Buttondown was kindly featured in H1 Gallery last week, and Ryan asked me to opine a bit on how we arrived at our current iteration, which is the anodyne yet pointed Email for you. Yes, you.

Historically, we've called Buttondown a 'newsletter tool' — the h1 before this was 'The best way to start and grow your newsletter.' This was really nice and effective, but I talked with a number of folks who felt a little turned off by that word "newsletter", as if it felt amateurish or insufficiently "haha business" (for lack of a better term) for their use case.

So I started toying around with replacing "newsletter" with "email" as the proper noun that we'd rally around (and email has its own baggage, to be clear — there's a handful of people who sign up thinking that we're, like, a Proton Mail alternative.) And the more I liked "email", the more I hated "email " — email automation, email marketing, email campaigns all felt very corporate and stodgy in a way that betrayed the unique voice I think most of our marketing copy has. Eventually I landed on "email for people like you", which I liked but lacked... a certain punch, if you know what I mean.

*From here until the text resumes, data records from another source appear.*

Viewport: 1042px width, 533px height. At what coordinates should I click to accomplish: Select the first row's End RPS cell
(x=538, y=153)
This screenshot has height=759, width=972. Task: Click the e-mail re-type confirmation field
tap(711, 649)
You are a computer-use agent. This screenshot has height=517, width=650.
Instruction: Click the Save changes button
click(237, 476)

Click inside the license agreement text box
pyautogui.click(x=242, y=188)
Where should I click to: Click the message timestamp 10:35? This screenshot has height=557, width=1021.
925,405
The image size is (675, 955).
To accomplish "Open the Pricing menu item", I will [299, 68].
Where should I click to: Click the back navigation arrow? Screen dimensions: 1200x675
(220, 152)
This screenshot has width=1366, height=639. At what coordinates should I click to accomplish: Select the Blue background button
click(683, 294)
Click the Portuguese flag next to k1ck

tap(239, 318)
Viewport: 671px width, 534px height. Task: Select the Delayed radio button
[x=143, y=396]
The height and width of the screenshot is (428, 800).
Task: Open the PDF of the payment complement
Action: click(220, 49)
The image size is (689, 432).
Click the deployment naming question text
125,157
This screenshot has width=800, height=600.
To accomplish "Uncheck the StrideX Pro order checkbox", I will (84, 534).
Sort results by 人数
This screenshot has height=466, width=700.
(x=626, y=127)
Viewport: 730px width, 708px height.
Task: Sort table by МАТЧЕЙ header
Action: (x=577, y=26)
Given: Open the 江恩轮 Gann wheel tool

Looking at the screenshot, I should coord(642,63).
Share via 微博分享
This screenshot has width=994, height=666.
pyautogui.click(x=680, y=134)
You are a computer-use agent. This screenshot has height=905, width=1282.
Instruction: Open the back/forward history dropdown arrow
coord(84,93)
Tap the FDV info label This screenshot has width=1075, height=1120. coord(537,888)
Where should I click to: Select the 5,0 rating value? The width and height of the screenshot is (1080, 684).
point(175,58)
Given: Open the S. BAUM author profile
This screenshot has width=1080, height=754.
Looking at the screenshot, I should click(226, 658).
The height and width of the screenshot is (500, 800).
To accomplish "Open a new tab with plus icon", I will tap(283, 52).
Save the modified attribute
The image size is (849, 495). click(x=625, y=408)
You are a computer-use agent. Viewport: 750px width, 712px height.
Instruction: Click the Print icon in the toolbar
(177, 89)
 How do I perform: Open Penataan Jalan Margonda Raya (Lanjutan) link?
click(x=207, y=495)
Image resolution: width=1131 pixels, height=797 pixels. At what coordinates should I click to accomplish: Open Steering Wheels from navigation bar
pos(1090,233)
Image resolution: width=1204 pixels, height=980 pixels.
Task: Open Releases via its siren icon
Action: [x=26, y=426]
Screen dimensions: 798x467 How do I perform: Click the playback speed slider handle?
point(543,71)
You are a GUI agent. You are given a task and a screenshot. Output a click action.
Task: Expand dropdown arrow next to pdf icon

Finally, I was batting around ideas and landed on the current two-sentence structure, which I think accomplishes a handful of things:

  1. Tells the user, frankly, nothing about our product or positioning besides "email" (and therefore invites them to learn more)

  2. Immediately gives us a certain voice and friendliness that is, uh, missing from the Constant Contacts of the world.

Two other notes:

  1. This current iteration — much like the current iteration of the site, brand, and vibe of Buttondown, comes just as much from the inimitable nickd as it does from me. [1] One of the virtues of Buttondown being around this long and having the user base that it does is that when I work with people, they already get what we're going for.
  2. I've said this a couple times already, but — the best part about running a software business is the freedom to have fun with things, and part of that freedom is recklessly changing your H1 as often as you like. We do seasonal H1s ("Email software that's all trick, no treat"; "New year; new you; newsletter.") — even if they tank conversion for a few days, it's fun.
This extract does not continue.